Philip W. HENDERSON, Plaintiff-Appellant, v. Cal A. TERHUNE, Defendant-Appellee.
Philip Henderson, a Native American inmate in the California state prison system, appeals the district court's judgment in favor of prison officials in his 42 U.S.C. § 1983 action. Henderson alleges that the California Department of Corrections' (“CDC”) hair length regulation infringes upon the free exercise of his Native American religious beliefs in violation of the First Amendment. We affirm the district court's judgment because the regulation at issue is reasonably related to legitimate penological interests.
Henderson also appeals the district court's conclusion that he cannot state an actionable claim under the American Indian Religious Freedom Act of 1978 (“AIRFA”), 42 U.S.C. § 1996. We find that the AIRFA is simply a policy statement and does not create a cause of action or any judicially enforceable individual rights. Accordingly, we affirm the district court's conclusion.
Henderson is a Native American of mixed ancestry who is currently incarcerated in California. He practices traditional Native American religion, and the prison permits him to use sweat lodges, participate in pipe ceremonies, wear a medicine bag, and consult with spiritual advisors.
The district court found that Henderson sincerely believes that his hair is sacred. Henderson describes hair as “an outward manifestation of [one's] inner commitment to the Spiritual Path, and of [one's] connection to the Creator.” His religious beliefs permit him to cut his hair only under certain well-defined circumstances (e.g., to express mourning for the death of a relative), and to have his hair cut otherwise is considered a form of defilement.
On October 16, 1997, the CDC implemented grooming regulations that prohibit male inmates from wearing their hair long. Specifically, the regulations state:
A male inmate's hair shall not be longer than three inches and shall not extend over the eyebrows or below the top of the shirt collar while standing upright. Hair shall be cut around the ears, and side-burns shall be neatly trimmed, and shall not extend below the mid-point of the ear. The width of the sideburns shall not exceed one and one-half inches and shall not include flared ends.
CAL. CODE REGS. tit. 15, § 3062(e) (2004).
If a prisoner fails to comply with this regulation, he faces punitive sanctions. Id. § 3062(m). There is no religious exemption. The district court found that Henderson could not comply with this regulation without violating his religious beliefs.
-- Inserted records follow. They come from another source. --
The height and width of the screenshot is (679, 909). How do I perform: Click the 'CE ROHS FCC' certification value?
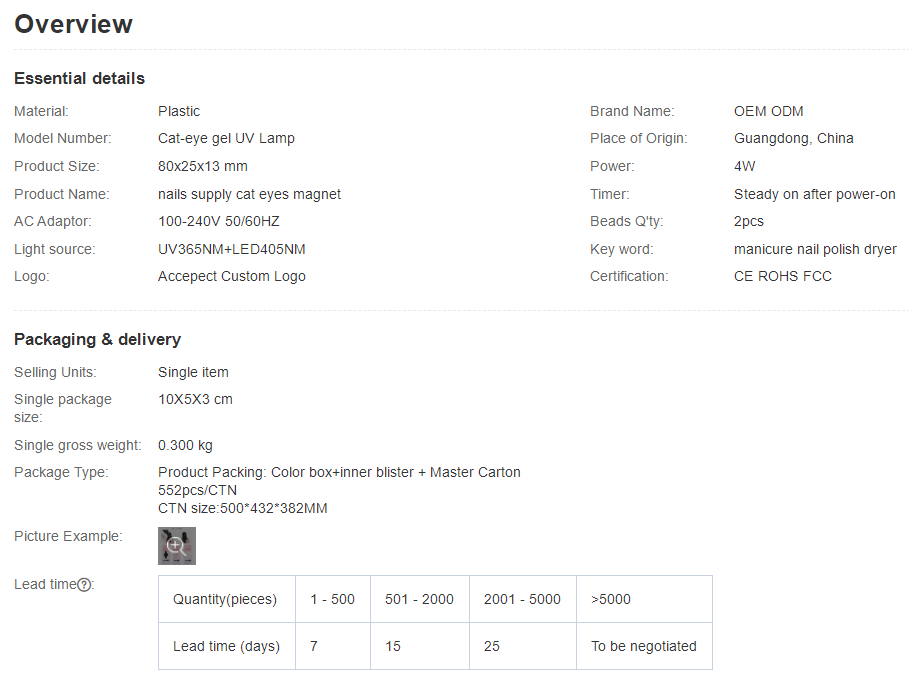click(x=782, y=276)
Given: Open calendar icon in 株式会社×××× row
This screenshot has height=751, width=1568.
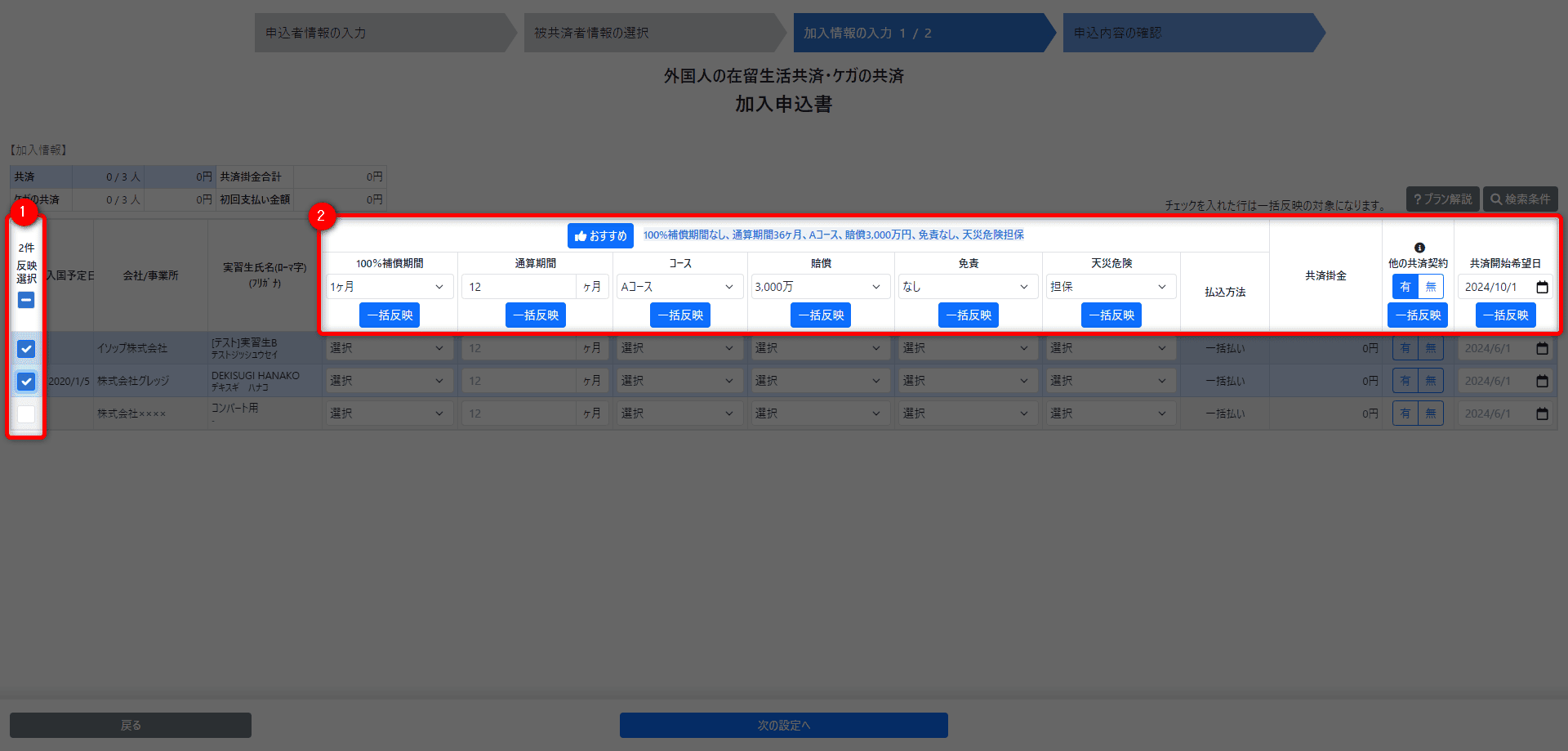Looking at the screenshot, I should pos(1542,413).
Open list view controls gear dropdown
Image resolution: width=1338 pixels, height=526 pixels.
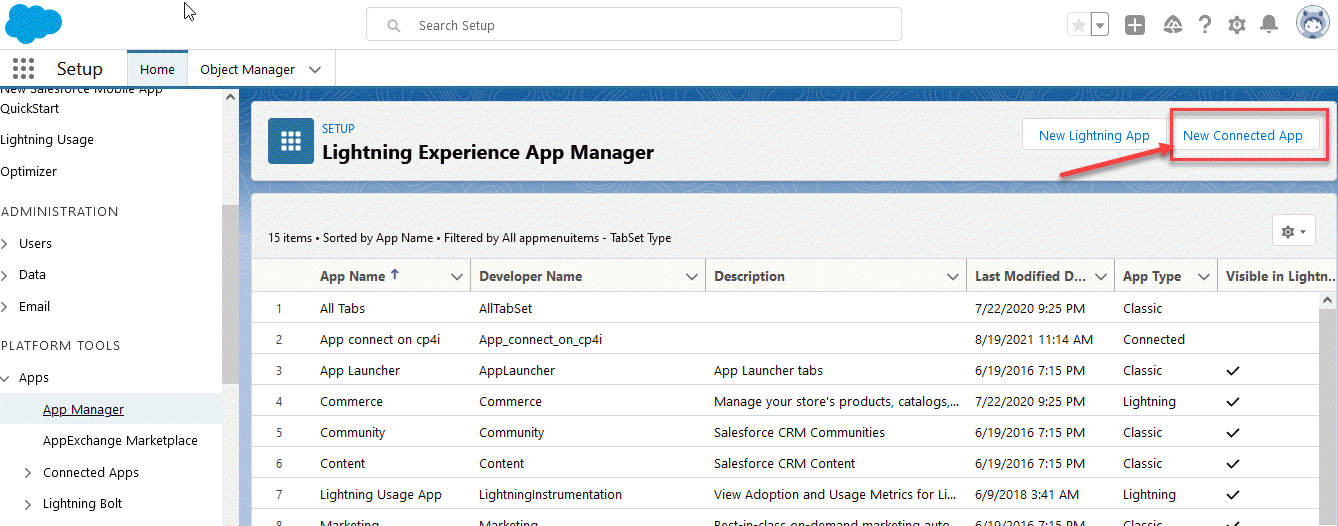click(x=1293, y=232)
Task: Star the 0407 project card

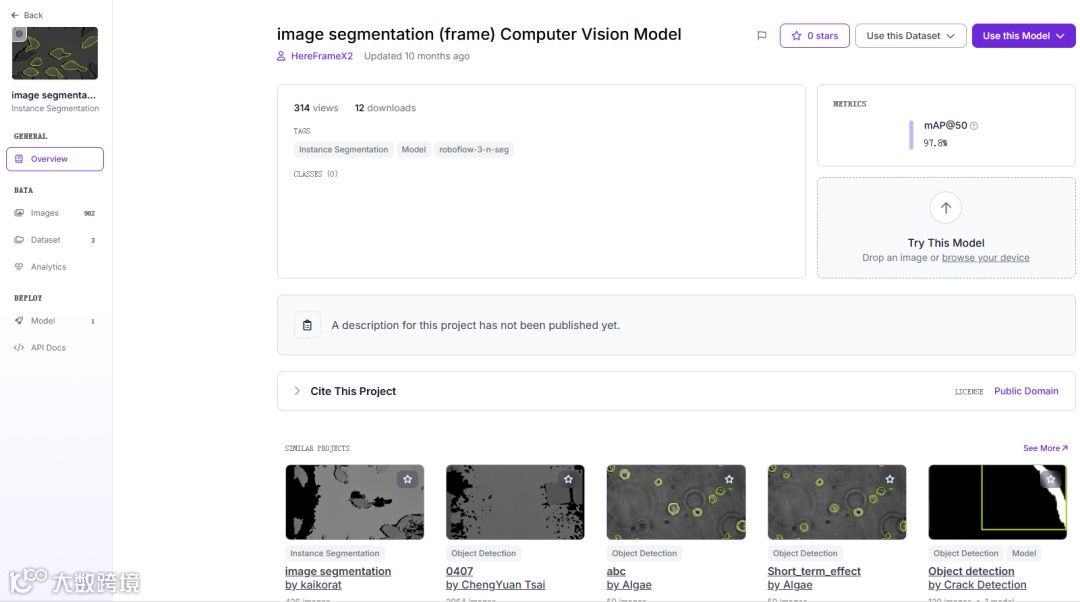Action: pyautogui.click(x=568, y=480)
Henderson filed suit under 42 U.S.C. § 1983 against prison officials, contending that the CDC's hair length regulation violated his First Amendment and statutory rights. The district court considered, through summary adjudication, the evidence and briefing filed by the parties and entered judgment for the CDC. Henderson timely appealed.
Whether California's hair length regulation impermissibly restricts Henderson's First Amendment right is a mixed question of law and fact. The constitutional question Henderson has raised requires de novo review because “the application of law to fact will require the consideration of legal concepts and involve the exercise of judgment about the values underlying legal principles.” Friedman v. Arizona, 912 F.2d 328, 331 (9th Cir.1990) (citation omitted) (discussing the standard of review in a challenge to an Arizona prison regulation relating to facial hair). The legitimacy of prison officials' asserted penological interests are findings of fact that we review for clear error, Cal. First Amend. Coalition v. Woodford, 299 F.3d 868, 880 (9th Cir.2002), reversing only when the record leaves us with a “definite and firm conviction that a mistake has been committed.” Id. at 873 (citation omitted).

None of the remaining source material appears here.